Cache problem disappears then reappears
After sitting on it for a week, the cache problem "disappeared".
Starting operateAnnhilateNaive... Stopped operateAnnhilateNaive 5289ms elapsed Starting operateAnnhilate... Stopped operateAnnhilate 3719ms elapsed Starting operateAnnihilateFast... Stopped operateAnnihilateFast 3494ms elapsed Starting operateAnnihilateFastest... Stopped operateAnnihilateFastest 2766ms elapsed
Groan. Talk about determinism and digital computers... The problem vanished in the exact moment some kind souls from the CHUD team clued me in on how to measure instruction cache performance with Shark on the 970.
Oh oh wait, now the problem is back. Hurra.

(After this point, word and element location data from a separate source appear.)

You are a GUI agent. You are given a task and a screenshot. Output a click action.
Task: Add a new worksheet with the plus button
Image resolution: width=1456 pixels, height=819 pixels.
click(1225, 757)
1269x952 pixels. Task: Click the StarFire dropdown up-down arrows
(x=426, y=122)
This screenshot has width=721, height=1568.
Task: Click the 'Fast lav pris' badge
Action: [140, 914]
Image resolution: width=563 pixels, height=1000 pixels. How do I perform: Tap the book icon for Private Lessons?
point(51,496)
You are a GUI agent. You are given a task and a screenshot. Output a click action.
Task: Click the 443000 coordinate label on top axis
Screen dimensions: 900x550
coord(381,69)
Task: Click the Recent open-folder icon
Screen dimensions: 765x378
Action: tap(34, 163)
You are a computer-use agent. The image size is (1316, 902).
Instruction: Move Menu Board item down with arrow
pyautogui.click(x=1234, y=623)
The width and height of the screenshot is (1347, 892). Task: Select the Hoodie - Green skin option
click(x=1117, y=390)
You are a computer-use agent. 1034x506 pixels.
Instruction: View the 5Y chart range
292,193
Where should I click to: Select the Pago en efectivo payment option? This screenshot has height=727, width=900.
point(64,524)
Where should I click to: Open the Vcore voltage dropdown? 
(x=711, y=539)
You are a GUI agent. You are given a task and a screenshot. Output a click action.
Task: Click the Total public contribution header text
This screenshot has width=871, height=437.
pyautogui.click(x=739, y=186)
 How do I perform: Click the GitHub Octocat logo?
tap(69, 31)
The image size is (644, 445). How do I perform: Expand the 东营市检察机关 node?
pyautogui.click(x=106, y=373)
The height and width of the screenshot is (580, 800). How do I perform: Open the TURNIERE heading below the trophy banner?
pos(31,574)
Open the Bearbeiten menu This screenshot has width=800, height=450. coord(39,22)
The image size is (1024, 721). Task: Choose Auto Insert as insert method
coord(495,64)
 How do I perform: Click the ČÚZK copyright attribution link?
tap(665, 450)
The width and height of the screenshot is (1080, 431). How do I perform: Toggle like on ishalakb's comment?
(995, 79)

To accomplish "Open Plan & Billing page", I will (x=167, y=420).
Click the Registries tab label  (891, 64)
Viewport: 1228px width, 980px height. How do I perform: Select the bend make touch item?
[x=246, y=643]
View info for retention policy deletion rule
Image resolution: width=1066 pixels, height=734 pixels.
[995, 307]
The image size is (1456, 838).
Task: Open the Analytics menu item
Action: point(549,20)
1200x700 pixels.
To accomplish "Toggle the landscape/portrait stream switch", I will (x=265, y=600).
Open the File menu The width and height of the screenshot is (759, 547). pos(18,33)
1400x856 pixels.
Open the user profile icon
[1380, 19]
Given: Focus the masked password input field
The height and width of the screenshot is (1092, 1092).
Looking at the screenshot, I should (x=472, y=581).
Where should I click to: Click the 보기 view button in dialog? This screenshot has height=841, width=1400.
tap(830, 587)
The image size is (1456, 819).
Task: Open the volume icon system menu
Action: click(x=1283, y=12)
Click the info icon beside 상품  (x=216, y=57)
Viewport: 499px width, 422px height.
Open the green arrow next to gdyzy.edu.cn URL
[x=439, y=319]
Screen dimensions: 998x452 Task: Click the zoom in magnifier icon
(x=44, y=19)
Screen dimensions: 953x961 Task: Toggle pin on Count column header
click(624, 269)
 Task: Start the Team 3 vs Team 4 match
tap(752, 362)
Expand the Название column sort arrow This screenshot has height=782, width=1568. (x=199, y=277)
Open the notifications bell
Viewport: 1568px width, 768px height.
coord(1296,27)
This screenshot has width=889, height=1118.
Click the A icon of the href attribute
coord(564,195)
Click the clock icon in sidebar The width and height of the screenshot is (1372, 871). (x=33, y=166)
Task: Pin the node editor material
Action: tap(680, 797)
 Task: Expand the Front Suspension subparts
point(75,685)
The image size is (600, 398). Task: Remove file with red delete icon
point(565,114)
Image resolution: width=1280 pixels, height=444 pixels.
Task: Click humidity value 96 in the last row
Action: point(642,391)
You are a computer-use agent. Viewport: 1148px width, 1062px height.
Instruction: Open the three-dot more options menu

Starting operateAnnhilateNaive... Stopped operateAnnhilateNaive 5189ms elapsed Starting operateAnnhilate... Stopped operateAnnhilate 3641ms elapsed Starting operateAnnihilateFast... Stopped operateAnnihilateFast 4198ms elapsed Starting operateAnnihilateFastest... Stopped operateAnnihilateFastest 2617ms elapsed
The result of sharking is that operateAnnihilateFast runs slower, because the data cache is not as effective in this case. With the exact same data and the exact same sequence of access no less. The instruction cache is out of the equation, first because Shark says so and second because reordering of the methods didn't make any difference. May current favorite culprit is the context switch.